By the mid-’80s, ECM Records was widely regarded as one of the best labels in jazz. Its roster included soon-to-be legendary players like pianist Keith Jarrett and guitarist Pat Metheny as well as stellar mid-career virtuosi like drummer Jack DeJohnette, bassist Dave Holland, and guitarist John Abercrombie, as well as avant-garde stalwarts like the Art Ensemble of Chicago and Wadada Leo Smith. Even more striking, though, was the label’s signature sound. The sonics of ECM releases were pristine, as if the music was being created in a formal setting like a concert hall or museum rather than a nightclub or a living room. ECM recordings were unmistakably art; they didn’t pander to public tastes.
That’s why it was such a surprise – if not an outright shock – that in 1986, one of the most played recordings from ECM was an exuberant and reverent cover of “Saving All My Love,” a song that Whitney Houston had made a platinum-selling and Grammy Award-winning hit the year before.
This was uncharted territory for ECM. But not for the song’s creator, trumpeter Lester Bowie. Bowie was a member of the Art Ensemble of Chicago, and he took the group’s credo, “great Black music from the ancient to the future,” to heart in unique ways. For ECM, Bowie had played on the group’s Nice Guys, Full Force, and Urban Bushmen, in addition to a stellar sideman turn on Jack DeJohnette’s New Directions. Bowie was also responsible for two recordings of his own, The Great Pretender in 1981 and All the Magic/The One and Only two years later. All of these fit neatly on the label.
In 1985, however, Bowie introduced his band Brass Fantasy to the label with I Only Have Eyes for You and broached new sonic territory for the imprint. Brass Fantasy was comprised of one drummer and eight horns: four trumpets, two trombones, French horn, and tuba. The lineup recalled the famously creative marching bands of Historically Black Colleges and Universities as well as Army fife and bugle corps, but the repertoire was distinctly Lester. In addition to “Saving All My Love,” the band covered “Crazy,” the Willie Nelson classic often associated with Patsy Cline, and “Blueberry Hill,” the Fats Domino hit.
A dual musical personality
In a 1995 interview with Ted Panken at WKCR-FM, Lester Bowie explained that his background in R&B helped form the band’s personality. “When we first started, I’d play with the Art Ensemble one night, and Jackie Wilson the next night, then back to the Art Ensemble and an AACM concert [the Association for the Advancement of Creative Musicians, the Chicago-based collective that nurtured many of the city’s musical revolutionaries], and then off on the road with Jerry Butler or Joe Tex or Rufus Thomas.
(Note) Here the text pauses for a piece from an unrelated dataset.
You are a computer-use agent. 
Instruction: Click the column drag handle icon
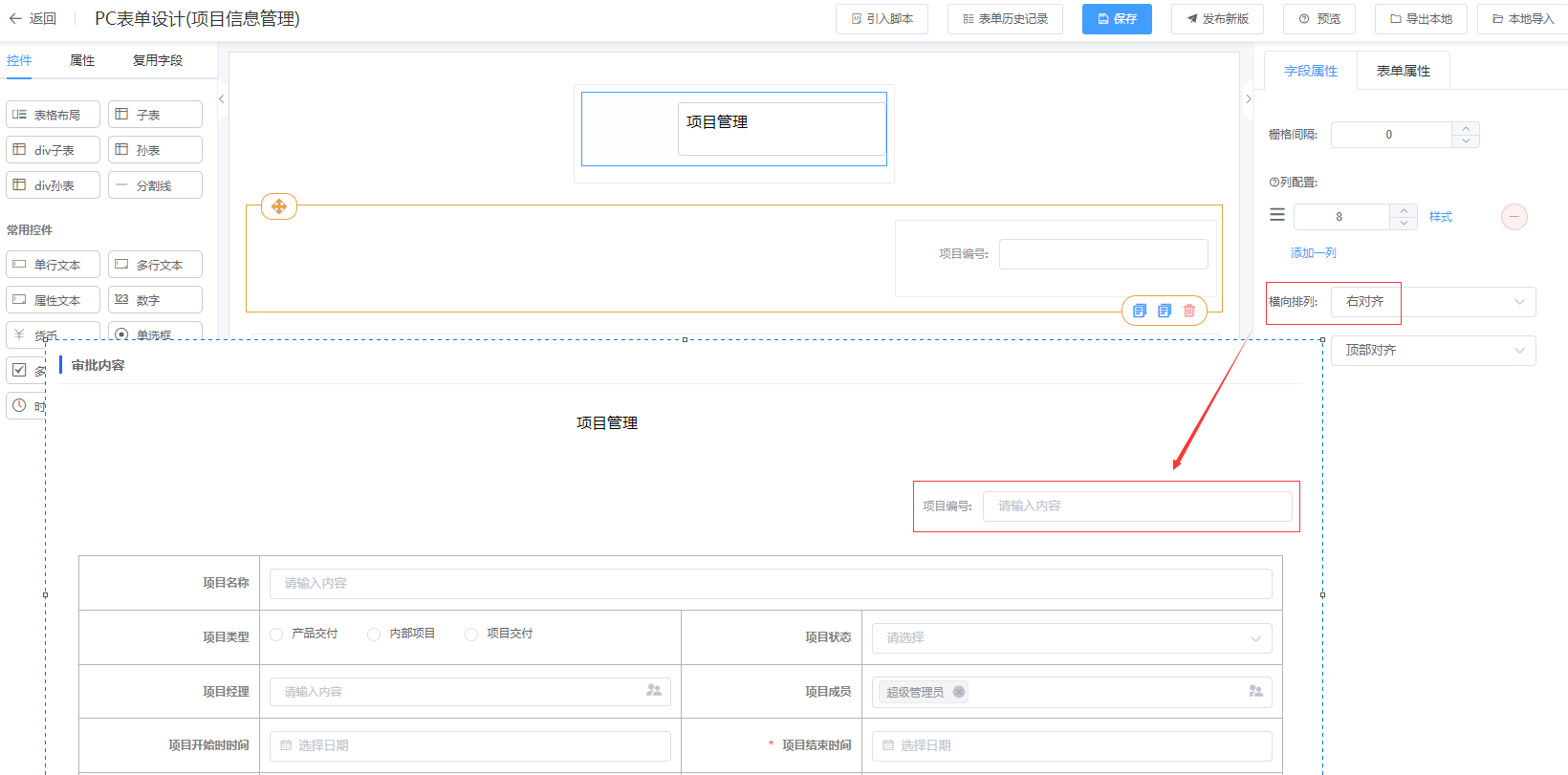click(1276, 216)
I worked with just about all of the R&B people during that period.” Bowie auditioned on three separate occasions to be in James Brown’s band.
Despite his work in R&B, his trumpet style was jazz, through and through. His playing was marked by smears, blats, and growls. Trumpeter and composer Hugh Ragin said of Bowie’s style, “This opened my eyes to what can be done with sound pictures for solo trumpet.” He looked the part too: With the Art Ensemble, he usually wore a white lab coat on stage, a vital part of their elaborate, Afrocentric cosplay.
The legacy of Lester Bowie’s Brass Fantasy
Lester Bowie and Brass Fantasy left ECM after 1986’s Avant Pop, but they continued to make popular music a cornerstone of their rambunctious repertoire. Subsequent recordings included covers of the Godfather’s “Papa’s Got a Brand New Bag,” Bobby McFerrin’s “Don’t Worry, Be Happy,” and TLC’s “Waterfalls.”
Bowie’s championing of popular music became an important part of jazz throughout the ‘80s. Although the dominant trend in the genre was the rise of the neo-traditionalists like Wynton Marsalis, those outside the mainstream made thrilling music that often embraced music that had ruled the charts. The World Saxophone Quartet, a group often regarded on the same elite tier as the Art Ensemble of Chicago, did a recording of soul classics, and piano great Mal Waldron covered legendary songs by Michael Jackson and Stevie Wonder.
Bowie’s style and approach remain influential today. It’s easy to hear Bowie in the work of leading trumpeters like Ambrose Akinmusire and Jaimie Branch. Trumpeter Dave Douglas who founded the group Brass Ecstasy as a tribute to Brass Fantasy said of Bowie, “I feel like Lester gave me permission to do a lot of what I do – to explore sound, to explore genre, to cultivate surprise, and to transform oneself from night to night. And to do it gracefully with soul and humor.”